- [Work item]: Write out each line of the entries below that holds the word "Close".

- [Extracted data]:
= = =
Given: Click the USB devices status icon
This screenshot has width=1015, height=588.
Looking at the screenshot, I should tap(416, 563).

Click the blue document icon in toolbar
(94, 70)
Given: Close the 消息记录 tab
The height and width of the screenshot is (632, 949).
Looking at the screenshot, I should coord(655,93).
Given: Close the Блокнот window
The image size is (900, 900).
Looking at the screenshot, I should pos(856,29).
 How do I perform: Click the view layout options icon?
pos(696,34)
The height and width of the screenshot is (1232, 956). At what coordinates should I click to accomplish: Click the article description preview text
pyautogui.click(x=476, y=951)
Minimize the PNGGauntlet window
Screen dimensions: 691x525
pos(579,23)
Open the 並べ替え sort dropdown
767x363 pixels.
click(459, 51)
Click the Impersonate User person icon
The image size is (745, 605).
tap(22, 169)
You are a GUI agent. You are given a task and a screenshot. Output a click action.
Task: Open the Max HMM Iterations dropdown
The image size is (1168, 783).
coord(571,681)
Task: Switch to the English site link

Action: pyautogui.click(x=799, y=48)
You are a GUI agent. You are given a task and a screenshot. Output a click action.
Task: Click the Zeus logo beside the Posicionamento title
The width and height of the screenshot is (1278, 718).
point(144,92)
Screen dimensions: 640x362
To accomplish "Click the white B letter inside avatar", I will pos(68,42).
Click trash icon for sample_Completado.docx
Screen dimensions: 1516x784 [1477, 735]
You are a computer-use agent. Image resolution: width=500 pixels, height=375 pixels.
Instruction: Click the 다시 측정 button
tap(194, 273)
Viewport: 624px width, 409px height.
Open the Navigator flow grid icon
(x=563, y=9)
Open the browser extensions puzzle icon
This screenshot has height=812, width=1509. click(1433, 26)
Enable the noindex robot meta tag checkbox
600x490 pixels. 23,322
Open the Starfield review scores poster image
= = =
- [Output]:
Given: Close the 消息记录 tab
Given: Close the Блокнот window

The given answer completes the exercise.